- _SOURCE_
========

7 things to know before you engage with recruiters
Samantha Furley, November 24th 2022

Recruiting top talent in a competitive jobs market can be a costly and time-consuming process for tech startups and scaleups.  You’re at a pivotal stage in your growth and you’re probably already thinking about the importance of your next 10 (or even 100) hires. For founders that need specialist support with their hiring strategies, using a recruitment agency that can identify and attract talent, as well as negotiate terms on your behalf, can relieve a huge amount of pressure.  

Being a startup founder is anything but easy. But this is where a recruiter can support you. Acting as talent partner, a great recruiter can be an invaluable resource and collaborator for founders and hiring managers – and particularly so in a fledging startup where having a full-blown in-house recruitment team may be overkill.  

So, are you thinking about instructing a recruitment agency? In this blog, we demystify some of the more common recruitment myths and tell you why we believe that a talent partnership offers greater long-term benefits to your tech business than transactional recruiting. Here’s what you need to know:

1. Commit the time 

For the founder-recruiter relationship to be successful, it needs to be two-way. Don’t expect to send over a bullet-pointed job spec and get high-quality candidates. In fact, a great recruitment ‘brief’ should be anything but brief! It’s all about the detail. The more information you can provide about the role, your business, your culture and your values, the better. What’s your hook? Why should a candidate choose you? A good recruiter will use this information to intrigue and excite potential candidates, so be crystal clear about what you’re building and where you’re heading.  

2. Too many recruiters spoil the broth 

Contrary to what you might think, many hands don’t make light work. Giving your job to three different recruitment agencies might mean that you’ll cover more of the market quicker, but there are major drawbacks. Instead, you’ll get a rush to the market, spammed candidates, and poorly qualified CVs as each agency surges to beat the other. CVs submitted by multiple agencies can quickly become unmanageable and it could even dilute your brand in the job market, something you’ll want to avoid as a startup. We prioritise the effort we put into roles based on a few factors – exclusivity is weighted highly and a way to guarantee our commitment. 

3. Who wins the no-win, no-fee lottery? 

Traditionally, recruiters only earn commission if you appoint their candidate. Whilst this feels like it’s good for the hiring manager that might not be the case. The lack of certainty will affect the mindset of the recruiter. They’re pitted against several similar agencies in their field and, as such, they only expect to be paid for a percentage of the jobs they work on. So, what does this mean for you? Pssst… it means you’re not always their top priority. They’ll be working on multiple roles and sharing your potential candidates with other employers because they need to maximise their chances of placing a role.

========

- _RAW RECORDS_

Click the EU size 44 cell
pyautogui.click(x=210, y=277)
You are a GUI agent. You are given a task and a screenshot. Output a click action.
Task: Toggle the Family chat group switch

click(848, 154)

========

- _INSTRUCTION_
Continue the blog post on working with recruiters, starting after its last sentence.

- _SOLVED PROBLEM_
4. Recruiters… or talent partners? 

It’s important to understand what you want – and what you’re getting – from your founder-recruiter relationship.  

Recruiter. Talent Partner. Branding or semantics, you decide. 

But it’s important that you recognise the difference between transactional recruitment and relationship recruitment – and choose the option that meets the needs of your startup.  

If you’re a corporate with procurement governing who you work with, you might work with a transactional service partner. Someone with high CV volume and mass marketing who can fill roles quickly from an active candidate market. 

But if you’re a time-stretched founder with little or no knowledge of in-house recruitment, consider looking for a trusted advisor and partner. Someone to partner with in the longer-term, who has experience of tech startup recruitment, can work collaboratively with you to write job specs, map the market, review your employer brand and help with retention. For example, appointing a recruiter such as ISL Talent as your talent partner is a great alternative to an internal recruiter. We’re able to scale quickly, whilst continuing to offer trusted advice and a longer-term relationship focus that more traditional recruiters will fail to match. We fill roles 3 x more effectively with our talent partnerships. 

5. Recruiting takes time 

Let’s break it down. One to four weeks to define your exact requirements. Three to 12 weeks to run the hiring process. One to three months to get someone onboarded and started. Finding the optimum candidate for your startup or scaleup involves a process – and that can take time. A good recruiter can’t save you all this time; but they can work with you to shorten a hiring process and reduce the time you’re spending on engaging with candidates who simply aren’t right. 

For example, with plenty of screening, filtering, engaging and communication, a good recruiter could engage with 100+ potential candidates and get you five qualified CVs to review. The expectation is that you’ll need to interview three to get one to offer stage. Develop the right relationship and you can free up a lot of your valuable time to impact the business elsewhere.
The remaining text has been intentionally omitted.